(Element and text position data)
· · · · ·

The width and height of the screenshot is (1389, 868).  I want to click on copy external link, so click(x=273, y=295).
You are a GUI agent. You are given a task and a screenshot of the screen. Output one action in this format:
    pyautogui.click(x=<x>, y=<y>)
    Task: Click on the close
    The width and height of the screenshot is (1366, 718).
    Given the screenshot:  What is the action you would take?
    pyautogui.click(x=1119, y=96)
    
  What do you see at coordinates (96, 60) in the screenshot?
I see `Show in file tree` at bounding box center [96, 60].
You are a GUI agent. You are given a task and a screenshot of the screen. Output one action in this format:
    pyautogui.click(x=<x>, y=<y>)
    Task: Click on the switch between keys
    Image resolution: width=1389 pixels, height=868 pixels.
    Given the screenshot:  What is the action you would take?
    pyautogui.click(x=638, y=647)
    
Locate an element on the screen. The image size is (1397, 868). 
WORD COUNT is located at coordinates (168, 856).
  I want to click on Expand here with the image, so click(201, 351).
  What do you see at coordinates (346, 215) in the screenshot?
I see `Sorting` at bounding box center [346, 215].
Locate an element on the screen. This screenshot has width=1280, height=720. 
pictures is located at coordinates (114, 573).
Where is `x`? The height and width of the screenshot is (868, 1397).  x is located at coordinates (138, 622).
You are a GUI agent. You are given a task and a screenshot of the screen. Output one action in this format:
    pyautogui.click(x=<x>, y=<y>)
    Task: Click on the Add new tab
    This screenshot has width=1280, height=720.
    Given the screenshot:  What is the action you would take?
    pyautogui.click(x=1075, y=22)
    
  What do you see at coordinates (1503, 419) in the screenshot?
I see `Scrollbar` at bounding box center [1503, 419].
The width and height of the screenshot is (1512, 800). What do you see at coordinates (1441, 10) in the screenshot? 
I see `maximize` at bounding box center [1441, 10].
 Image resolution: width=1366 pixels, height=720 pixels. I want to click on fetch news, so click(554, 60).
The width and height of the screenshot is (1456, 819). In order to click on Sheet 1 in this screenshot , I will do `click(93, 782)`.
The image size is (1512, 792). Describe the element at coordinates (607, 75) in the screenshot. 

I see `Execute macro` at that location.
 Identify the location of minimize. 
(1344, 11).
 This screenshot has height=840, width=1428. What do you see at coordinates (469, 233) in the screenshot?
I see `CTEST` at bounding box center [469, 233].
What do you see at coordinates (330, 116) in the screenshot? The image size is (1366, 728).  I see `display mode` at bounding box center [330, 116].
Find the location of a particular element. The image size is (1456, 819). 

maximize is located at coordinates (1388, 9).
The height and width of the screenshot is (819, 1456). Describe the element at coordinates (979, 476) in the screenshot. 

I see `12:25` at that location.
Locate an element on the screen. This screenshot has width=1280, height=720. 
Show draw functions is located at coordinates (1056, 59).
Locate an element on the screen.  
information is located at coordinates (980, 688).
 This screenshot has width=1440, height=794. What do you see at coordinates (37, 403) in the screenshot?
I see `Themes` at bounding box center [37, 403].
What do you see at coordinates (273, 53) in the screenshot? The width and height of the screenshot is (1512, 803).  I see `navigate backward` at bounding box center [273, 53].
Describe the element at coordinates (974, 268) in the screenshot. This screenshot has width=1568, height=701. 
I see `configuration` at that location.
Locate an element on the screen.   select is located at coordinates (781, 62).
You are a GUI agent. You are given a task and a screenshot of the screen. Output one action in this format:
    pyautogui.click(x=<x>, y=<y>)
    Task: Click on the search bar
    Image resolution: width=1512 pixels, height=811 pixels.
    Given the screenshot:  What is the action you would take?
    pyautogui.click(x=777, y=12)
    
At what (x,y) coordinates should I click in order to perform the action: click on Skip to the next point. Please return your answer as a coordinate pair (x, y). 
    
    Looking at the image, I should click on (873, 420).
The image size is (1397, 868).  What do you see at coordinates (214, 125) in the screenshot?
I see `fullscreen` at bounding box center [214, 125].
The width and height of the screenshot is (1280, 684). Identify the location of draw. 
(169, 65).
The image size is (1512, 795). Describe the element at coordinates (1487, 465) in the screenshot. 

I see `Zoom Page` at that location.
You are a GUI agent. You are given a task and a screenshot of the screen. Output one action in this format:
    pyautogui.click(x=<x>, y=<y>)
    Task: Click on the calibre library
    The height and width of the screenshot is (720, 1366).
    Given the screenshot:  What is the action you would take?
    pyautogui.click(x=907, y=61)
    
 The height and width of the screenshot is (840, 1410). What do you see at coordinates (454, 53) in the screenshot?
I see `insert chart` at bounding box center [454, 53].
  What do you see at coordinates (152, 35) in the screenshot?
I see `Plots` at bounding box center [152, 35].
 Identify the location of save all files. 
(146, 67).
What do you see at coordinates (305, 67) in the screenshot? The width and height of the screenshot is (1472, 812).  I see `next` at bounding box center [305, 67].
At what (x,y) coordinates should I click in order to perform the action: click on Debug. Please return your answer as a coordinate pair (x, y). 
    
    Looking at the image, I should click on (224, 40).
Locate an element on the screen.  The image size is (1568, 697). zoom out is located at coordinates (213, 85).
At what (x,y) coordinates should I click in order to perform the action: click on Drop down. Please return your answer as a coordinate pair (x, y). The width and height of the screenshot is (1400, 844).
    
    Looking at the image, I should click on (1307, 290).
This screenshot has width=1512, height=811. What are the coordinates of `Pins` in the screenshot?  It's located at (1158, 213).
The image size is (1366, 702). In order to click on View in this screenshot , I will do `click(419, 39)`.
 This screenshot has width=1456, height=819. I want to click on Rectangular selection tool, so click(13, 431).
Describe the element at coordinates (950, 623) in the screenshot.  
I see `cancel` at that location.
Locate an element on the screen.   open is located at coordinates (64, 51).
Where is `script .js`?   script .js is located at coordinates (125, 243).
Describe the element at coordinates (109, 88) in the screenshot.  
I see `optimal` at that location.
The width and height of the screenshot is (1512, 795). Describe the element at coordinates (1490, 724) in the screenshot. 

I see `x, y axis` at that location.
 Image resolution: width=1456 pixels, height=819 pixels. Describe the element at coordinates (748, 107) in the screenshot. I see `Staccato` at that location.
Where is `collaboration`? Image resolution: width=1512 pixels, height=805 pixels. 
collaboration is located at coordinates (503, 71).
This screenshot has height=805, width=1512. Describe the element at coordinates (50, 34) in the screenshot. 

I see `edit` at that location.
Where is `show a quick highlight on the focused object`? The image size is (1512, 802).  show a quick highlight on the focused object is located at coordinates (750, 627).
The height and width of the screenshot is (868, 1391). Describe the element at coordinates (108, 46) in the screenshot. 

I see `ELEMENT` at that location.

· · · · ·

> [Given instruction] Reproduce every one of the records above word for word, changing nothing.

> [Problem solution]
The width and height of the screenshot is (1389, 868).  I want to click on copy external link, so click(x=273, y=295).
You are a GUI agent. You are given a task and a screenshot of the screen. Output one action in this format:
    pyautogui.click(x=<x>, y=<y>)
    Task: Click on the close
    The width and height of the screenshot is (1366, 718).
    Given the screenshot:  What is the action you would take?
    pyautogui.click(x=1119, y=96)
    
  What do you see at coordinates (96, 60) in the screenshot?
I see `Show in file tree` at bounding box center [96, 60].
You are a GUI agent. You are given a task and a screenshot of the screen. Output one action in this format:
    pyautogui.click(x=<x>, y=<y>)
    Task: Click on the switch between keys
    Image resolution: width=1389 pixels, height=868 pixels.
    Given the screenshot:  What is the action you would take?
    pyautogui.click(x=638, y=647)
    
Locate an element on the screen. The image size is (1397, 868). 
WORD COUNT is located at coordinates (168, 856).
  I want to click on Expand here with the image, so click(201, 351).
  What do you see at coordinates (346, 215) in the screenshot?
I see `Sorting` at bounding box center [346, 215].
Locate an element on the screen. This screenshot has width=1280, height=720. 
pictures is located at coordinates (114, 573).
Where is `x`? The height and width of the screenshot is (868, 1397).  x is located at coordinates (138, 622).
You are a GUI agent. You are given a task and a screenshot of the screen. Output one action in this format:
    pyautogui.click(x=<x>, y=<y>)
    Task: Click on the Add new tab
    This screenshot has width=1280, height=720.
    Given the screenshot:  What is the action you would take?
    pyautogui.click(x=1075, y=22)
    
  What do you see at coordinates (1503, 419) in the screenshot?
I see `Scrollbar` at bounding box center [1503, 419].
The width and height of the screenshot is (1512, 800). What do you see at coordinates (1441, 10) in the screenshot? 
I see `maximize` at bounding box center [1441, 10].
 Image resolution: width=1366 pixels, height=720 pixels. I want to click on fetch news, so click(554, 60).
The width and height of the screenshot is (1456, 819). In order to click on Sheet 1 in this screenshot , I will do `click(93, 782)`.
The image size is (1512, 792). Describe the element at coordinates (607, 75) in the screenshot. 

I see `Execute macro` at that location.
 Identify the location of minimize. 
(1344, 11).
 This screenshot has height=840, width=1428. What do you see at coordinates (469, 233) in the screenshot?
I see `CTEST` at bounding box center [469, 233].
What do you see at coordinates (330, 116) in the screenshot? The image size is (1366, 728).  I see `display mode` at bounding box center [330, 116].
Find the location of a particular element. The image size is (1456, 819). 

maximize is located at coordinates (1388, 9).
The height and width of the screenshot is (819, 1456). Describe the element at coordinates (979, 476) in the screenshot. 

I see `12:25` at that location.
Locate an element on the screen. This screenshot has width=1280, height=720. 
Show draw functions is located at coordinates (1056, 59).
Locate an element on the screen.  
information is located at coordinates (980, 688).
 This screenshot has width=1440, height=794. What do you see at coordinates (37, 403) in the screenshot?
I see `Themes` at bounding box center [37, 403].
What do you see at coordinates (273, 53) in the screenshot? The width and height of the screenshot is (1512, 803).  I see `navigate backward` at bounding box center [273, 53].
Describe the element at coordinates (974, 268) in the screenshot. This screenshot has width=1568, height=701. 
I see `configuration` at that location.
Locate an element on the screen.   select is located at coordinates (781, 62).
You are a GUI agent. You are given a task and a screenshot of the screen. Output one action in this format:
    pyautogui.click(x=<x>, y=<y>)
    Task: Click on the search bar
    Image resolution: width=1512 pixels, height=811 pixels.
    Given the screenshot:  What is the action you would take?
    pyautogui.click(x=777, y=12)
    
At what (x,y) coordinates should I click in order to perform the action: click on Skip to the next point. Please return your answer as a coordinate pair (x, y). 
    
    Looking at the image, I should click on (873, 420).
The image size is (1397, 868).  What do you see at coordinates (214, 125) in the screenshot?
I see `fullscreen` at bounding box center [214, 125].
The width and height of the screenshot is (1280, 684). Identify the location of draw. 
(169, 65).
The image size is (1512, 795). Describe the element at coordinates (1487, 465) in the screenshot. 

I see `Zoom Page` at that location.
You are a GUI agent. You are given a task and a screenshot of the screen. Output one action in this format:
    pyautogui.click(x=<x>, y=<y>)
    Task: Click on the calibre library
    The height and width of the screenshot is (720, 1366).
    Given the screenshot:  What is the action you would take?
    pyautogui.click(x=907, y=61)
    
 The height and width of the screenshot is (840, 1410). What do you see at coordinates (454, 53) in the screenshot?
I see `insert chart` at bounding box center [454, 53].
  What do you see at coordinates (152, 35) in the screenshot?
I see `Plots` at bounding box center [152, 35].
 Identify the location of save all files. 
(146, 67).
What do you see at coordinates (305, 67) in the screenshot? The width and height of the screenshot is (1472, 812).  I see `next` at bounding box center [305, 67].
At what (x,y) coordinates should I click in order to perform the action: click on Debug. Please return your answer as a coordinate pair (x, y). 
    
    Looking at the image, I should click on (224, 40).
Locate an element on the screen.  The image size is (1568, 697). zoom out is located at coordinates (213, 85).
At what (x,y) coordinates should I click in order to perform the action: click on Drop down. Please return your answer as a coordinate pair (x, y). The width and height of the screenshot is (1400, 844).
    
    Looking at the image, I should click on (1307, 290).
This screenshot has width=1512, height=811. What are the coordinates of `Pins` in the screenshot?  It's located at (1158, 213).
The image size is (1366, 702). In order to click on View in this screenshot , I will do `click(419, 39)`.
 This screenshot has width=1456, height=819. I want to click on Rectangular selection tool, so click(13, 431).
Describe the element at coordinates (950, 623) in the screenshot.  
I see `cancel` at that location.
Locate an element on the screen.   open is located at coordinates (64, 51).
Where is `script .js`?   script .js is located at coordinates (125, 243).
Describe the element at coordinates (109, 88) in the screenshot.  
I see `optimal` at that location.
The width and height of the screenshot is (1512, 795). Describe the element at coordinates (1490, 724) in the screenshot. 

I see `x, y axis` at that location.
 Image resolution: width=1456 pixels, height=819 pixels. Describe the element at coordinates (748, 107) in the screenshot. I see `Staccato` at that location.
Where is `collaboration`? Image resolution: width=1512 pixels, height=805 pixels. 
collaboration is located at coordinates (503, 71).
This screenshot has height=805, width=1512. Describe the element at coordinates (50, 34) in the screenshot. 

I see `edit` at that location.
Where is `show a quick highlight on the focused object`? The image size is (1512, 802).  show a quick highlight on the focused object is located at coordinates (750, 627).
The height and width of the screenshot is (868, 1391). Describe the element at coordinates (108, 46) in the screenshot. 

I see `ELEMENT` at that location.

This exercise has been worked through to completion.